Limitations & Future Work¶

Dependence on Near-Duplicate Retrieval Quality: The authors acknowledge the entire pipeline is built on the ability to retrieve near-duplicates; how missed detections or false positives (unrelated images treated as near-duplicates) affect performance has not been systematically analyzed. Future work will investigate strategies for filtering irrelevant samples.
Strong Gaussian/Linear Assumptions: Modeling the logit conditional distribution as Gaussian and mean/variance as linearly dependent on quality are simplifications for solvability and fitting; if the actual distribution deviates severely, calibration may fail (as seen with CO-SPY on ReWIND).
Conditional Independence and Equal Prior Assumptions: Bayesian summation assumes versions are conditionally independent given the label and that real/fake priors are equal; in reality, web forwarding chains are highly correlated, which the authors admit is a simplification for tractability.
Adversarial Scenarios Not Considered: Malicious actors could intentionally construct near-duplicates to mislead detectors; this is not covered and is listed as a future direction, along with extending the work to AI-generated video.

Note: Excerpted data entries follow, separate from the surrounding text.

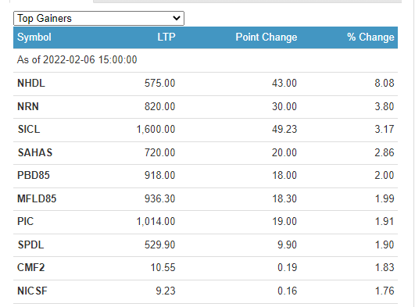Sort by the Symbol column header
The width and height of the screenshot is (415, 307).
pos(34,37)
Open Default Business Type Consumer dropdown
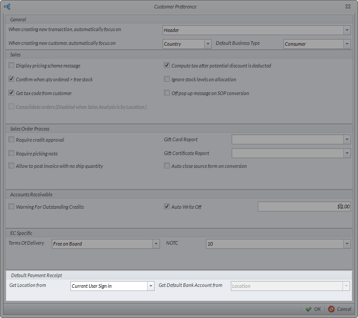The image size is (358, 318). click(347, 44)
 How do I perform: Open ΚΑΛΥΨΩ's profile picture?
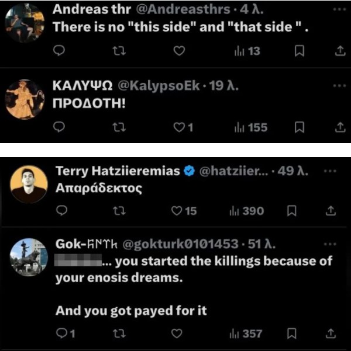click(25, 99)
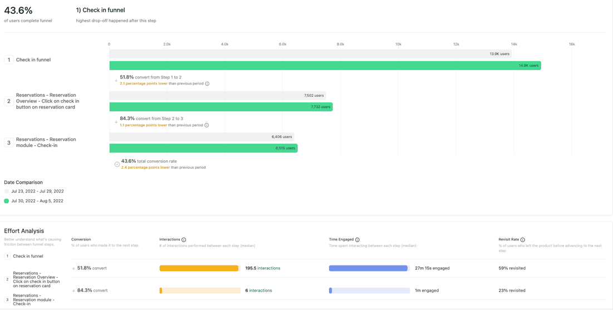Click step number 3 badge in funnel chart
613x310 pixels.
click(9, 143)
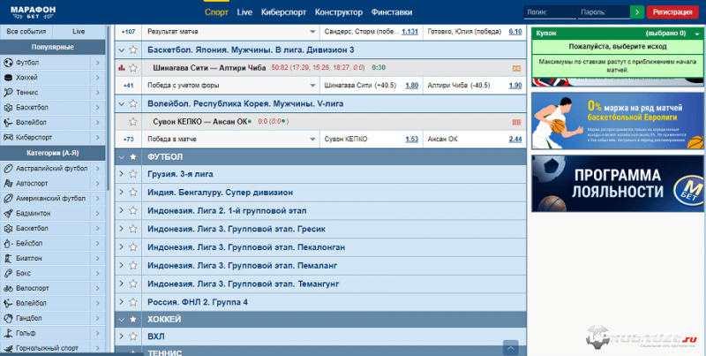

vs Robustness Data Augmentation [26,27]: They add JPEG/blur augmentation or model social platform noise during training to make single-image detection more resistant to degradation. Ours does not modify the detector or its training; it performs multi-version fusion at inference—the two are orthogonal and QuAD can be layered onto any augmented detector.
vs FOSID [16] (Retrieval-assisted selection of earliest upload): Previous work also faced multi-version scenarios but focused on "selecting one instance most likely to be unprocessed (earliest/original)," which is limited by the unavailability of originals and unreliable timestamps. Ours avoids hard selection, jointly analyzing all near-duplicates with quality calibration weighting, outperforming the "earliest date" baseline (70.3 vs 67.3).
vs Works using IQA for forensics [15,24]: Jiang et al. use IQA scores as discriminative features for deepfakes; Song et al. use IQA for curriculum learning to augment low-quality samples. Ours is different—IQA is only used at inference to calibrate each near-duplicate's detector score and determine fusion weight, explicitly declaring IQA is not a real/fake indicator but a measure of degradation.

Rating¶

Novelty: ⭐⭐⭐⭐⭐ First to systematically handle "multi-version fusion of web near-duplicates" for forensics, reframing single-image detection as credibility-weighted multi-evidence inference.
Experimental Thoroughness: ⭐⭐⭐⭐⭐ 6 SOTA detectors × multiple sorting baselines × two datasets (136k synthetic + 10k real), plus validation of IQA-insensitivity and stable cross-domain transfer.
Writing Quality: ⭐⭐⭐⭐ Motivation progresses logically; Bayesian derivation and Gaussian calibration are clear; numerous charts require careful cross-referencing.
Value: ⭐⭐⭐⭐⭐ Plug-and-play, zero retraining yields ~8-point gains for existing detectors, directly addressing real pain points for fact-checkers/journalists with open data and code.